Марта вклинилась в эту тираду, жужжа, как пчела над цветком:
– Альфредо, на байки про бедного старичка ты нас не купишь. Моя тетка Агата до сих пор по тебе вздыхает, хотя и вырастила двух дочерей.
Не было никакой тетки Агаты и никакого бедного старичка, а были только веселье молодых и того, кто умудрился не утратить молодости. Морин почувствовала прилив счастья и в душе поблагодарила Марту за этот вечер.
Альфредо усадил их за столик, и они с Коннором очутились друг против друга. Он смотрел на нее вопросительно, поскольку не понял ни слова из разговора с мэтром.
– Мауринна?
– Альфредо считает две вещи на свете весьма странными – английский язык и меня.
Им подали еду, за ужином они продолжали разговаривать и улыбались друг другу все чаще и откровеннее. Несравненная, неукротимая Марта вдруг стала немой и невидимой. Морин хорошо помнила момент, когда Коннор покорил ее окончательно. Она спросила, какую музыку он чаще всего слушает.
– Мою.
– И только?
– Да.
В односложный ответ он уместил всю мировую безмятежность. Морин заглянула ему в глаза, ища в них тщеславие и самомнение. Но взгляд его был чист, как у человека, сознающего, что он обладает всем, что ему необходимо.

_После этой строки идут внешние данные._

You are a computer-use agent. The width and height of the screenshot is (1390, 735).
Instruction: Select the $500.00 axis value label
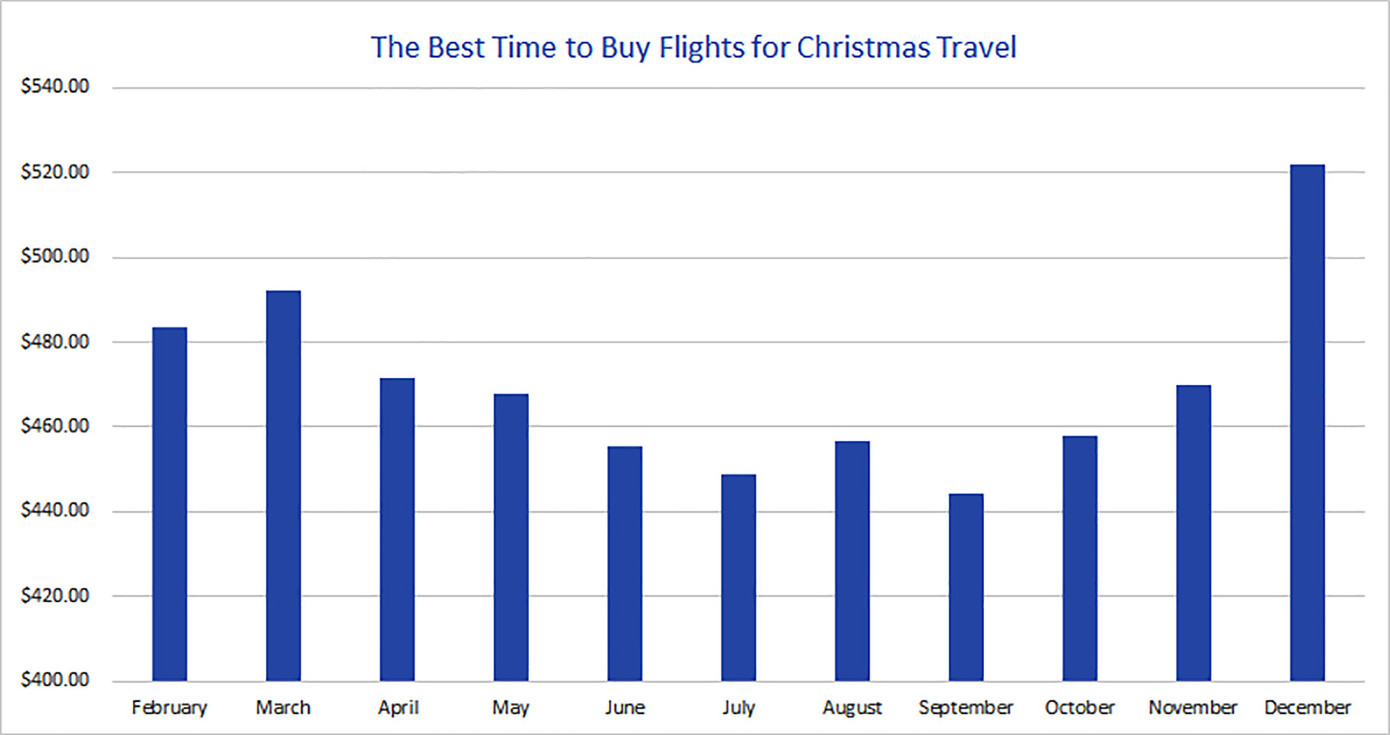click(55, 257)
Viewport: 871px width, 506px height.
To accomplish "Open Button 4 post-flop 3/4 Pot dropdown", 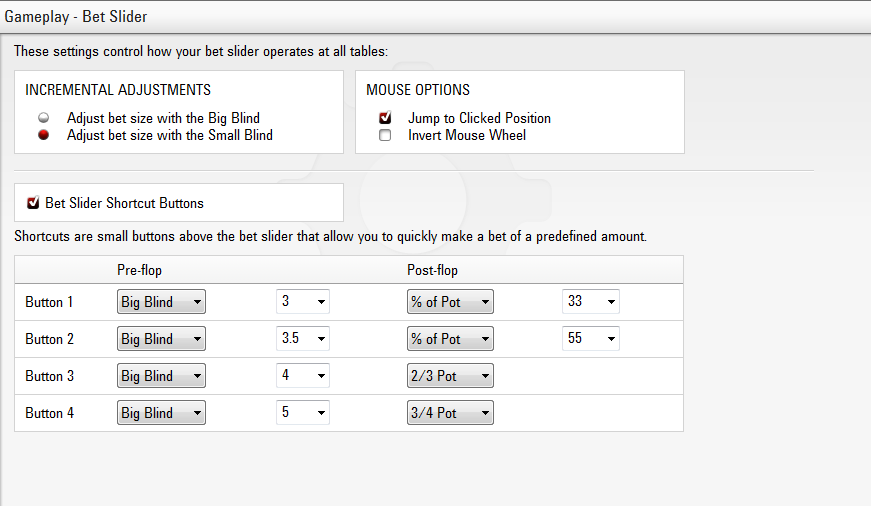I will pos(450,413).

– Однако у тебя нелегкая музыка.
– А что легкое? Я и сам нелегкий.
– Но твой успех доказывает, что люди не так глупы, как кажутся.
Коннор усмехнулся, видимо, какой-то своей внутренней шутке.
– Не так глупы, как кажутся, но и не так умны, как нам бы хотелось.
Морин впустила в себя свет его улыбки, и с тех пор они хоть и не всегда были вместе, но фактически не расставались.